Technicians in Indonesia struggling to divert a vast mud flow into the sea failed again in their attempts to move the noxious sludge by pump, an official said.

"The mud is too thick. Ideally for the pump to work well, the composition should be 70 per cent water and 30 per cent mud," a technician working on the pump told ElShinta radio.

"Now the composition is the other way around. If we force it, the mud will clog the pipe and pump," he said.

Technicians have been working around the clock since Tuesday, but attempts to stem the flow the mud have been unsuccessful.

Rudi Novrianto, spokesman for the national team handling the crisis said Friday that any rain at this stage would loosen up the mud and make it easier to pump through a 1.5-kilometre long pipe to the river.

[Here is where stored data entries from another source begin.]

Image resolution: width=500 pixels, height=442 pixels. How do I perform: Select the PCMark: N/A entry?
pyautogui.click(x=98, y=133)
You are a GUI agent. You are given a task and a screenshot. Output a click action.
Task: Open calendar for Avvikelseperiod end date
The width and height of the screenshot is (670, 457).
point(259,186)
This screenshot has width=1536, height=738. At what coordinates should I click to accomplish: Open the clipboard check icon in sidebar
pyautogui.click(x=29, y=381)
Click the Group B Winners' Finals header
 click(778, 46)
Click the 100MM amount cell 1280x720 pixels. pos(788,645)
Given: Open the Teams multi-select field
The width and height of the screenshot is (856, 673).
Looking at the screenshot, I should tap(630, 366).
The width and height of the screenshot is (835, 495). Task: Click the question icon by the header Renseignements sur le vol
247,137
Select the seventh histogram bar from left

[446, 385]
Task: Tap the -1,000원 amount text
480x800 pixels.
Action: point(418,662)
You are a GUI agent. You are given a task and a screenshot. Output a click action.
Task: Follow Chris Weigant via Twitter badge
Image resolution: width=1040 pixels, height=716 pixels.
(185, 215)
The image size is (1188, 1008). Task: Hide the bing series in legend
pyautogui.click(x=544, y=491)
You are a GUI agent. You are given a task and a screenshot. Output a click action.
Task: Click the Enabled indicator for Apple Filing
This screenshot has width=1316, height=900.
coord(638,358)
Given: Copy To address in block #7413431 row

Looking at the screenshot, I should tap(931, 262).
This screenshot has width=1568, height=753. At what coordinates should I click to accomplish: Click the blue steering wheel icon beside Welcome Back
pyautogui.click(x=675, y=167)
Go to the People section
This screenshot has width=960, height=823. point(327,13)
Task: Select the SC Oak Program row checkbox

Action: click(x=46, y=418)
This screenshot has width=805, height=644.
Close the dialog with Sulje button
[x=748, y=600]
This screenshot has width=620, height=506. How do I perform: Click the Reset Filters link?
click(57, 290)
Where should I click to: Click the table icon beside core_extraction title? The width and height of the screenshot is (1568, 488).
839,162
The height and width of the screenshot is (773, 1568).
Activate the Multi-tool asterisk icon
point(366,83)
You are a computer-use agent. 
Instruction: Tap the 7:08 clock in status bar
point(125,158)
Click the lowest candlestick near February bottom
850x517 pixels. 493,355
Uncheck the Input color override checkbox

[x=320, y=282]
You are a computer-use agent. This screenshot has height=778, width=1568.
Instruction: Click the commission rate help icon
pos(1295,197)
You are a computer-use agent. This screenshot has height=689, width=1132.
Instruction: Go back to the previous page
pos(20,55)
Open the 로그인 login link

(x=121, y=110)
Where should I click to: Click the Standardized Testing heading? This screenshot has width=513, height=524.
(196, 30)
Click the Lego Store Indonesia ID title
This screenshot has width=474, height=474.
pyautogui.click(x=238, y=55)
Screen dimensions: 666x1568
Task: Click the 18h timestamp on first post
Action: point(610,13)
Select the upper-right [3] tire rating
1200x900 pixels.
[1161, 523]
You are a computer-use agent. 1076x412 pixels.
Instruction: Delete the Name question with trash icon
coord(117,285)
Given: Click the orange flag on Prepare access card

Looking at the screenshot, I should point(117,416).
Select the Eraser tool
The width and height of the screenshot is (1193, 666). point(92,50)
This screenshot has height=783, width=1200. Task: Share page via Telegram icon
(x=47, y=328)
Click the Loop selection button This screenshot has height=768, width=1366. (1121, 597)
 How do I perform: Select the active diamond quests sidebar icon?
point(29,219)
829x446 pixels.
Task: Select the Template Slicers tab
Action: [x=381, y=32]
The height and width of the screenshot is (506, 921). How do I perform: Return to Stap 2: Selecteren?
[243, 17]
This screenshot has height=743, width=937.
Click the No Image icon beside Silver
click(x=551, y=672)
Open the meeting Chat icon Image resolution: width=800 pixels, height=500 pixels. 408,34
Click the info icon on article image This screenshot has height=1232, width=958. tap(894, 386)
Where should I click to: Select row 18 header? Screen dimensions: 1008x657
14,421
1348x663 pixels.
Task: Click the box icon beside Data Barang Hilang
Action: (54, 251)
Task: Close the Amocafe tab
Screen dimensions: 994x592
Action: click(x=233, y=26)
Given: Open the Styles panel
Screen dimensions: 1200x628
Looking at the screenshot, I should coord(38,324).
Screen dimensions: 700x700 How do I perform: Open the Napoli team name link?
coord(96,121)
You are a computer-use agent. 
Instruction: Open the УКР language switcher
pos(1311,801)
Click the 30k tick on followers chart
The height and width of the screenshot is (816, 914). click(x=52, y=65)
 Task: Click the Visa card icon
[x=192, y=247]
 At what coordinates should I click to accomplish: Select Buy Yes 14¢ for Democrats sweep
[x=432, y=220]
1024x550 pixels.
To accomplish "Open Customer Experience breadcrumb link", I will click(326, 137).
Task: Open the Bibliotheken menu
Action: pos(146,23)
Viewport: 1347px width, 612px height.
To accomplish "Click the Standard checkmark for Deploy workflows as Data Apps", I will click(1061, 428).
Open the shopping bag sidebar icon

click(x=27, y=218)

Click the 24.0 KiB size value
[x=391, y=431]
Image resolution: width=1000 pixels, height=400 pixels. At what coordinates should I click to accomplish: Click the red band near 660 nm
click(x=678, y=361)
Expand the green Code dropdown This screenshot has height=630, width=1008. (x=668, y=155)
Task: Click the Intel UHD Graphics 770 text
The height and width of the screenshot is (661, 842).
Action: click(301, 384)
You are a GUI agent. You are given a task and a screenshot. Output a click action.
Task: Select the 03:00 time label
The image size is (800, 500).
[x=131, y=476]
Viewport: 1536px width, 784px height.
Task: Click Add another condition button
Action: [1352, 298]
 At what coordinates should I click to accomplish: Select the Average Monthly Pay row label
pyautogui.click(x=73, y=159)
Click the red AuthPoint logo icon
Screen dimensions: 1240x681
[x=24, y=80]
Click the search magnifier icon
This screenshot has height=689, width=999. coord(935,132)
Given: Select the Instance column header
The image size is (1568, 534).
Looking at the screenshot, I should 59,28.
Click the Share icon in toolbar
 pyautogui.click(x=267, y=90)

"We have to pump water from the river to mix with the mud, so it can be sucked by the pump to then flow into the river. Excavators on pontoons are now working to mix water with the mud," Mr Novrianto said.

The team is installing another stretch of pipe parallel to the current pipeline and will bring in additional pumps after any success with the mud diversion.

The sulfuric mud, which began spewing from the ground near a gas drilling site in May, is erupting at a rate of 126,000 cubic metres a day and has affected eight villages and displaced some 12,000 people.

There are now fears that impending monsoon rains will breach hastily-constructed dykes meant to contain the mud, which has become at least 10 metres deep in the worst-hit areas, threatening more villages in the heavily-populated district of Sidoarjo.

President Susilo Bambang Yudhoyono has ordered the mud be diverted to a nearby Porong river and the sea.

Experts have said they cannot predict when or if the mud will stop seeping from the ground.

The drilling company that was working at the site, and which is owned by the family of the Indonesian Welfare Minister, has denied it is to blame and says an earthquake nearby may have caused the phenomenon.

However, Mr Yudhoyono has ordered the firm to pay at least 1.5 trillion rupiah ($US164 million) to deal with the mess.